Find the string "text" in the records and copy each line where it occurs.

(Stored records)
Start of Block
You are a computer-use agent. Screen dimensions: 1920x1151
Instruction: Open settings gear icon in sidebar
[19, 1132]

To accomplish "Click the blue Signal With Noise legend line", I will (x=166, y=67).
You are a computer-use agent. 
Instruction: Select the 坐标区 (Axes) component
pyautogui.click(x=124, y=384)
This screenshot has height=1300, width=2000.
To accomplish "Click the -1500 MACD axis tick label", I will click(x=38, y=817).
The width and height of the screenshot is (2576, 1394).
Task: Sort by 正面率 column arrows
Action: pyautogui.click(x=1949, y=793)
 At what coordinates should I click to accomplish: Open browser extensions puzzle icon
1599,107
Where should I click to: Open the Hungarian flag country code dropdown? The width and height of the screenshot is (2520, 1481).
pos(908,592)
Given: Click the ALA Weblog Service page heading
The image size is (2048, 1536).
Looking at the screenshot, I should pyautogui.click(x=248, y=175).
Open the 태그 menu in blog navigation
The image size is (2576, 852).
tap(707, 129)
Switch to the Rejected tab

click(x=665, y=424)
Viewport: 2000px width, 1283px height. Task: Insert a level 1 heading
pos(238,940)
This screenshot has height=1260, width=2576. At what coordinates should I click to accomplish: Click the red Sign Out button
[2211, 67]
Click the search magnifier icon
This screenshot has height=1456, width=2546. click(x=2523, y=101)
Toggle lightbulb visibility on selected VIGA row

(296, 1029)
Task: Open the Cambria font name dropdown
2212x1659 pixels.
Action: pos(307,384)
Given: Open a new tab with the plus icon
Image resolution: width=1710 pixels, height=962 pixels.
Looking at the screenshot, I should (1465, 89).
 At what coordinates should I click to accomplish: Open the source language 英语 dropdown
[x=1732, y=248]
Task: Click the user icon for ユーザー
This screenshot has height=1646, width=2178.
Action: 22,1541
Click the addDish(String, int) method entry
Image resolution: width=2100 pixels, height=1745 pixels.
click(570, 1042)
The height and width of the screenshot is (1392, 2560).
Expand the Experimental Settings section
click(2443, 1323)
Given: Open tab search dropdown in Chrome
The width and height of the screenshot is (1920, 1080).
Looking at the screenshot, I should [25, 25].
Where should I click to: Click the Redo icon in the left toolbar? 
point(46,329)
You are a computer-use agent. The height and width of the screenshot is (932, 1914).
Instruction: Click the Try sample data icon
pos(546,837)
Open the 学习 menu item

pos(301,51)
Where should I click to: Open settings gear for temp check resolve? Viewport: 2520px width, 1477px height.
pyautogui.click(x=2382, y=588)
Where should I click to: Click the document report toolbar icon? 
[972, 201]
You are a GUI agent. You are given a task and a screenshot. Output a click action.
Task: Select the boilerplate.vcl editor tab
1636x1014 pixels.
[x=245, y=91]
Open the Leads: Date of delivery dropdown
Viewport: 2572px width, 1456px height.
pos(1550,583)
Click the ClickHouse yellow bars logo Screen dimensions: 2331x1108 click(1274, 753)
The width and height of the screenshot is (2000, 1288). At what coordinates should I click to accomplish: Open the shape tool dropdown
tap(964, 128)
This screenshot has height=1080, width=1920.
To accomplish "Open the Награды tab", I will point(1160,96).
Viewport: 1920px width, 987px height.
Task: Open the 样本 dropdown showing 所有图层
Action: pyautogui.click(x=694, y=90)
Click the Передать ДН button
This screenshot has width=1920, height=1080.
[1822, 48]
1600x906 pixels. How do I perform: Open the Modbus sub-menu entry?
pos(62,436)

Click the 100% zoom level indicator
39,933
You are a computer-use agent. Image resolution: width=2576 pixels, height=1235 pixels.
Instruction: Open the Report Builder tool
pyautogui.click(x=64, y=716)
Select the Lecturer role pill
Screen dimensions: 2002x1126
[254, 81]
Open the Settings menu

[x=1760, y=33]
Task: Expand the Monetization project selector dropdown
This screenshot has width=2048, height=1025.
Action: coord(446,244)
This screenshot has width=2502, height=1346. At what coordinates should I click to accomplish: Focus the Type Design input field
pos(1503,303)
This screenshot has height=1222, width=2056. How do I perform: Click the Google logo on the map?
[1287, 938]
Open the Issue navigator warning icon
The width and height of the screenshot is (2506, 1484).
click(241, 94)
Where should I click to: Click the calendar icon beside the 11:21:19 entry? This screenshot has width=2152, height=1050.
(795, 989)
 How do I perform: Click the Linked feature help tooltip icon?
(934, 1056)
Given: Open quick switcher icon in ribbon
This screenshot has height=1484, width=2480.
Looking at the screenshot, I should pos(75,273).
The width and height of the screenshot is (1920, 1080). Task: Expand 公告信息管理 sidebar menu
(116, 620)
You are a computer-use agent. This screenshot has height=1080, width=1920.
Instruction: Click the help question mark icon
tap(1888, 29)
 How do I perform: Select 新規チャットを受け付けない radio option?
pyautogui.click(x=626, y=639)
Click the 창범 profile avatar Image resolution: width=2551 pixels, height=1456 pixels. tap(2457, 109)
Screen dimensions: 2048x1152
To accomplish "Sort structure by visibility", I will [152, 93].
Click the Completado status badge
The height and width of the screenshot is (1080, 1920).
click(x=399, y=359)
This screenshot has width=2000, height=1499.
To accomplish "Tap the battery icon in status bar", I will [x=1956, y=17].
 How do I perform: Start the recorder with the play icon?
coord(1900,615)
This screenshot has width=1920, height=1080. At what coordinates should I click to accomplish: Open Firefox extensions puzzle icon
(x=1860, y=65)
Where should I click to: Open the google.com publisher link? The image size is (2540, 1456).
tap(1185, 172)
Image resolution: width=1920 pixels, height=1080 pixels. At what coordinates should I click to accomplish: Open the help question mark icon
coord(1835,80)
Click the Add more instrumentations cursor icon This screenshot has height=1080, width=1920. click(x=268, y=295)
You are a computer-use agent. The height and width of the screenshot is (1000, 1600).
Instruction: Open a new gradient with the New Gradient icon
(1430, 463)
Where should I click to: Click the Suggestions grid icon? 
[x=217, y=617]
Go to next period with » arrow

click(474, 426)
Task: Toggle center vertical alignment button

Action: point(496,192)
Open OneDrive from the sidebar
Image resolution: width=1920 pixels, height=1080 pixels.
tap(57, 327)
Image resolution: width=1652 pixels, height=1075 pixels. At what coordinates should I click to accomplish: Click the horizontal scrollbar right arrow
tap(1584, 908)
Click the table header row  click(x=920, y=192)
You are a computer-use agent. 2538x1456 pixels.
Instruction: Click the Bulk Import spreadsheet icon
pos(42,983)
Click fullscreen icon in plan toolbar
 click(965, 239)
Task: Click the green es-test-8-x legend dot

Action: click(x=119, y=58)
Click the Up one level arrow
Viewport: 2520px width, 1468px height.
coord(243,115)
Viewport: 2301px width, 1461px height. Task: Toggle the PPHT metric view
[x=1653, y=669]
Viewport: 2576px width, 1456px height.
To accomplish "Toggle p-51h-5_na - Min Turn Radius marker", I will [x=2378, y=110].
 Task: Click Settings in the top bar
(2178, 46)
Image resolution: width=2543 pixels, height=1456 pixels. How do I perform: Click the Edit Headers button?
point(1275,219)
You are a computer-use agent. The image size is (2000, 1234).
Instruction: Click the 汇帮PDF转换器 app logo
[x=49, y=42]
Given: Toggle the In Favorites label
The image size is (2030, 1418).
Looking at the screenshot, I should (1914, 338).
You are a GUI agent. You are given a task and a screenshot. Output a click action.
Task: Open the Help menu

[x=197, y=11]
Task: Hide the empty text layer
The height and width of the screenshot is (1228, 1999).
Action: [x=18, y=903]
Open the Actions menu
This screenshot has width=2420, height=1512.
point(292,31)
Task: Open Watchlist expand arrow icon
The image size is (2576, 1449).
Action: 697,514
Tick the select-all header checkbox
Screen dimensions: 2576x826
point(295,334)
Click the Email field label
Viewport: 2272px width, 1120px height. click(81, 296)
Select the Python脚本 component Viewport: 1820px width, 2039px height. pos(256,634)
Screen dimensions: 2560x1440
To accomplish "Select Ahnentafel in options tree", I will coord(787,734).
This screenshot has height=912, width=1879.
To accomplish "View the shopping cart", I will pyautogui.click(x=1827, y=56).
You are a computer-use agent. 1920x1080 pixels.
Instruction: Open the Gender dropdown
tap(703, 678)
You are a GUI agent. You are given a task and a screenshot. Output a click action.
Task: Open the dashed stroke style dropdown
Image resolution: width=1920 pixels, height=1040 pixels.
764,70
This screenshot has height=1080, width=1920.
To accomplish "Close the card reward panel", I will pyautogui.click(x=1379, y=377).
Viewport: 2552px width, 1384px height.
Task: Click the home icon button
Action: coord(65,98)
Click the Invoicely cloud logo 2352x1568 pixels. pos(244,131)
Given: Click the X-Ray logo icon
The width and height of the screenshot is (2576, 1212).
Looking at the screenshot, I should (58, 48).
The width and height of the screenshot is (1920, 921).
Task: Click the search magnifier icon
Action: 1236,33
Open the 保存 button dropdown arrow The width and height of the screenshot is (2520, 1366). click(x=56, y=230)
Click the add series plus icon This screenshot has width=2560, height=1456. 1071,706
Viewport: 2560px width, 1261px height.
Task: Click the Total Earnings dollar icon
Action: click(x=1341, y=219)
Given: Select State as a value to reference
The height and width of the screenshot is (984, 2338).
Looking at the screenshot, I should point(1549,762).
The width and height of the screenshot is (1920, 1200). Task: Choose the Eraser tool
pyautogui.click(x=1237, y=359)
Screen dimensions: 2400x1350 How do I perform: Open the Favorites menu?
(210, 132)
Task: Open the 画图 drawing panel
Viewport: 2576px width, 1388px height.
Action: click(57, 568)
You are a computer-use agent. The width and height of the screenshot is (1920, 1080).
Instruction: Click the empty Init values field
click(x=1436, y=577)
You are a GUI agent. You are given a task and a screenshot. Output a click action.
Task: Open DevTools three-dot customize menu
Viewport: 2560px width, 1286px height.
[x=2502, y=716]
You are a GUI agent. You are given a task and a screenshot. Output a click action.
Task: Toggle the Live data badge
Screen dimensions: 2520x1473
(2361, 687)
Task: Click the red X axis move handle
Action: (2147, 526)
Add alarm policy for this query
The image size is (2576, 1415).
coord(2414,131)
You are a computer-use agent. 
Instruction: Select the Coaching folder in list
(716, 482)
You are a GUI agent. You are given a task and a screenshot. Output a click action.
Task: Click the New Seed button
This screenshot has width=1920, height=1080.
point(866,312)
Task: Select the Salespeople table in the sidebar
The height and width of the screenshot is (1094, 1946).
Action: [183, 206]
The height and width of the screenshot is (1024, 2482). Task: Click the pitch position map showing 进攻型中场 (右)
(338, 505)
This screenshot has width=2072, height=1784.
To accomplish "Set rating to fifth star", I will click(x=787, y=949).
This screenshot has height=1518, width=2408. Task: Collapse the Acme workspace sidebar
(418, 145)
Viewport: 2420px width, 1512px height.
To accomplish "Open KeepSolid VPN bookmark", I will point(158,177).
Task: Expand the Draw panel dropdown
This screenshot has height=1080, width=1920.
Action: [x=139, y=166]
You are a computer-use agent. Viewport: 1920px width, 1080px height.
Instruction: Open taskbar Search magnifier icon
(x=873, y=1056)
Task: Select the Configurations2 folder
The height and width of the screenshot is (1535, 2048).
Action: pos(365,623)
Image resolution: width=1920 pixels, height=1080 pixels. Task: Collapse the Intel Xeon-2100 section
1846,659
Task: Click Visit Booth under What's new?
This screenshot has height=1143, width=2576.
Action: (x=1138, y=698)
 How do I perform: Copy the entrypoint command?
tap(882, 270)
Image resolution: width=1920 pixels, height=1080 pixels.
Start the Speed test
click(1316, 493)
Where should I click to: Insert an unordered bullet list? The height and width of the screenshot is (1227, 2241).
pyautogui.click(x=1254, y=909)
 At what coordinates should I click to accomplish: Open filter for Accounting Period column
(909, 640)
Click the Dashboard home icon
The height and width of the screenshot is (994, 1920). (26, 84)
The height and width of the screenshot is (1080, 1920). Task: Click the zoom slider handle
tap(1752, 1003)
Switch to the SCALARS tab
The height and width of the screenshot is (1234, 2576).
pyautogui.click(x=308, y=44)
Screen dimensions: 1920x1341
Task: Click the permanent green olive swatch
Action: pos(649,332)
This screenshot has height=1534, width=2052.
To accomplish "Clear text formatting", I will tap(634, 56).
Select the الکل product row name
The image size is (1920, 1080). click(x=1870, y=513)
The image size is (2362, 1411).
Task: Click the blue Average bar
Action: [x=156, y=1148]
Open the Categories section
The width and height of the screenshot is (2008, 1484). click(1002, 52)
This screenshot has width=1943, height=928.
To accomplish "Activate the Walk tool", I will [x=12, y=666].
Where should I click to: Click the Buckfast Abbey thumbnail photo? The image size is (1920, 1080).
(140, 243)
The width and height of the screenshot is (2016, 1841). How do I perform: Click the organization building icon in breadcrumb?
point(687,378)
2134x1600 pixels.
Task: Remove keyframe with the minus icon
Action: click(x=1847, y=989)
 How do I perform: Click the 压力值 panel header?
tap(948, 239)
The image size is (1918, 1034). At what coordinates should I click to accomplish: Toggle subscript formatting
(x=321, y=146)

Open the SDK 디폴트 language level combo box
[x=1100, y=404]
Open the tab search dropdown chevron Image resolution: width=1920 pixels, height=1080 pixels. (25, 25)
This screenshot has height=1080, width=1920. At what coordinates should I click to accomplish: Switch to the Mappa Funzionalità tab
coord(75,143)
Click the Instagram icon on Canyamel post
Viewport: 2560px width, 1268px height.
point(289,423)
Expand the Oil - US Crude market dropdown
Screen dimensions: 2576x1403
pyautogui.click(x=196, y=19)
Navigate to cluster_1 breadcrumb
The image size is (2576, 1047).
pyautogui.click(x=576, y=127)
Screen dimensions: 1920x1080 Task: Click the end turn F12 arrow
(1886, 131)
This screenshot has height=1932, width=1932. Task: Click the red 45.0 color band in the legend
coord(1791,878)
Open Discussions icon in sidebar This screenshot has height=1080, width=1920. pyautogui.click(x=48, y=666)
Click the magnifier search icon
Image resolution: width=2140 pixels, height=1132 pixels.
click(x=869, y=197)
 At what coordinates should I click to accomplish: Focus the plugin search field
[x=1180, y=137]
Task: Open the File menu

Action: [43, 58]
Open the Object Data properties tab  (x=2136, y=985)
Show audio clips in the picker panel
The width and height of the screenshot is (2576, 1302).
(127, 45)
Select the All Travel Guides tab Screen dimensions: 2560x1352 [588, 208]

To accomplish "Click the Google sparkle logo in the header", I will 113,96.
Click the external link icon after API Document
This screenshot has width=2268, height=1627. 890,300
End of Block
*PROBLEM SOLUTION*
Task: Hide the empty text layer
To accomplish "Clear text formatting", I will tap(634, 56).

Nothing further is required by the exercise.